И всю Шейлину санаторию, всех обезбесивших постояльцев: и тех, что сами приехали, и тех, что из вытрезвителя были вывезены коконами. Первых, понятно, сделали сержантами и отдали под их начало вторых, а генерал-подполковницу оставил Богдан Арнольдович в прежнем звании и поручил руководство полевыми операциями. Попал под ружье — правда, полковым писарем — даже малохольный Давыдка. Запретил воевать Богдан Арнольдович только Кавелю Глинскому, оставил его в резерве при госпитале, которым поручил заведовать своей нерасписанной жене Шейле Егоровне. Она, правда, заикнулась — как же можно мастеру от основной работы отвлекаться, чертям раздолье давать, но Богдан заявил ей твердо: «Я на черта черт!» И то верно… А китайцы, видать, нуждаются во вразумлении, раз от ядовитых газов воздержаться не могут. Необходимо произвести демонстрацию силы. И другие действия.

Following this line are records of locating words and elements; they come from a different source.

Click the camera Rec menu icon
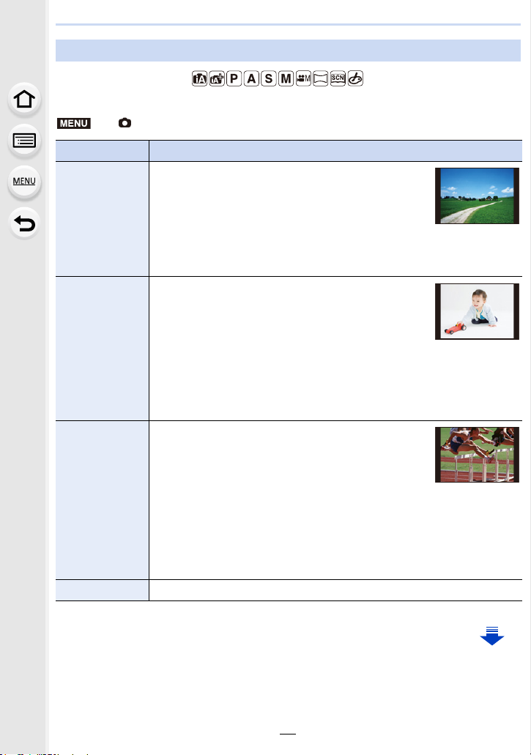pyautogui.click(x=125, y=123)
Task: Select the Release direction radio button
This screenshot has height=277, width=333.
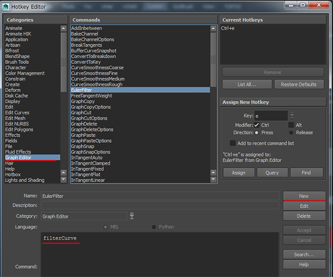Action: pos(291,133)
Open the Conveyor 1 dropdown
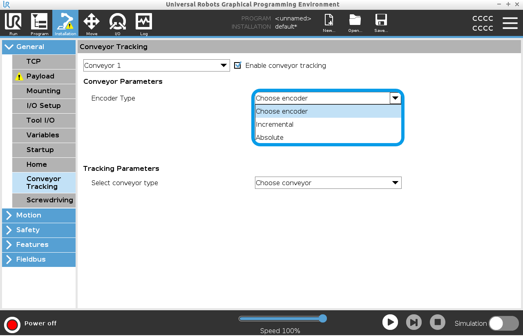This screenshot has height=336, width=523. coord(156,65)
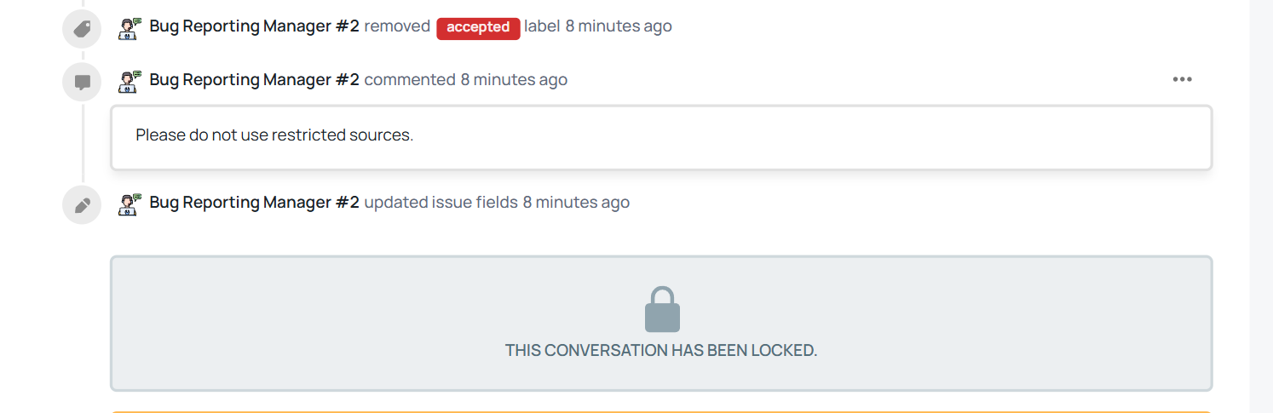This screenshot has height=413, width=1273.
Task: Click the avatar on the commented event row
Action: click(130, 81)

Сначала почуяли грядущую битву Белые Звери, небольшое стадо дойных яков, наводившее ужас на окрестности, а так вообще-то очень мирное и обильное жирным молоком. Первым делом у перепуганных ячих упал удой, и Шейлу это огорчило: хотя тех двух ведер, что нынче удавалось надоить, для лечебных целей пока хватало, однако масло сбивать стало не из чего. Но ячихи были всего лишь раздражены. Людям доставалось больше. Хуже всех на арясинских полях жилось как раз всякой военной косточке, именно госпожа генерал-подполковник Стефания Степановна Басаргина-Переклеточникова, уж на что человек бывалый, а перед строем покашливала, — видимо, от китайского дыма, который и сюда досягал. Генерал-пенсионер перхал каждую минуту. Но всем — и кашлявшим, и не кашлявшим — предстоял бой с китайцами, оружия у Богдана всегда было немало, а для китайской войны он еще докупил кое-что, только от крылатых ракет класса «Родонит» отказался: неровен час, промажут, разнесешь весь город, а на нем китайского греха нет.

Кавель Адамович пробовал с Богданом поговорить, но — что называется, не пробился на прием. Только-только огляделся бывший следователь Федеральной Службы, только почуял, что неладно в здешнем королевстве по части его, Кавелевой, основной профессии — чертовар как с цепи сорвался. В то время, когда весь хутор, все мастерские и все цеха кипели подготовкой к походу на Малый Китай, Кавель буквально изнывал от безделья, мечтая заняться привычным, единственным, любимым кавелеведением. Шейла сдувала с бедного пациента пылинки, а Савелий, перепуганный размахом готовящегося мероприятия, не давал гостю даже постель свою застелить и каждое утро стоял часами у его ложа: экс-следователь засыпал поздно, так же и просыпался, и оттого горячий шоколад с ячьими сливками готовился для него на спиртовке в последнюю минуту перед полным продиранием глаз. А Кавель Адамович Глинский мучительно жаждал работы. Одна беда — следователь Кавель решительно ничего не умел, кроме как бороться с кавелизмом.